Par Sylvain Lavallée

Un film de Sion Sono avec Nicolas Cage : la collaboration avait de quoi faire rêver avec, d’un côté, un auteur japonais réputé pour ses excentricités, les libertés stylistiques qu’il se permet, l’ultra-violence qu’il affectionne parfois, et de l’autre, un acteur états-unien reconnu aussi pour ses extravagances, ses performances souvent colériques, déjantées, sans compter qu’il se dit influencé par le théâtre kabuki. A priori, il s’agit d’une association idéale, deux fous capables de s’alimenter l’un l’autre pour pousser encore plus loin leur propre délire. Mais justement, le grand plaisir de Sion Sono comme de Nicolas Cage consiste à briser toutes nos attentes, à l’intérieur d’un même film ou dans l’éclectisme de leur carrière, alors cette collaboration produit exactement les effets escomptés, c’est-à-dire le contraire de ce que nous avions espéré.

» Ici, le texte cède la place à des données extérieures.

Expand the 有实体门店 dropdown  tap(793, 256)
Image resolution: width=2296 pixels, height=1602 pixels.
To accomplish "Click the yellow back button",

Les premières minutes de Prisoners of the Ghostland nous présentent un Nicolas Cage effectuant un vol de banque : il gueule, il est menaçant, il est à l’image de ses personnages classiques, qu’il accumule dans des films obscurs que personne ne regarderait si ce n’était de la star et de sa colère épique.  Nous le retrouvons ensuite prisonnier (le crime a échoué), on parle de lui comme d’une légende, célèbre pour avoir échappé aux forces de l’ordre pendant longtemps, on craint sa violence, on le dit coupable d’avoir tué un enfant. Sono joue sciemment avec l’image de son acteur, il l’intègre dans son film, mais rien que pour mieux la désamorcer : lorsque Nicolas Cage est libéré, embauché pour retrouver la fille (Sofia Boutella) d’un gouverneur (Bill Moseley), disparue dans le Ghostland, une région d’où personne n’est jamais ressorti, il se voit enfermé à nouveau dans une autre sorte de prison : un costume armé de détonateurs placés au niveau des bras, du cou, et des testicules. Si jamais notre star se laisse aller à l’un de ses typiques accès de colère, si le costume détecte que son bras s’apprête à faire violence à une femme innocente, alors la bombe éclatera (même chose, nous l’aurons compris, pour les testicules). De façon littérale, Sono empêche Nicolas Cage d’être Nicolas Cage, ou du moins d’être le Nicolas Cage que nous sommes venus voir. Pas de rage ici, sinon c’est la mort.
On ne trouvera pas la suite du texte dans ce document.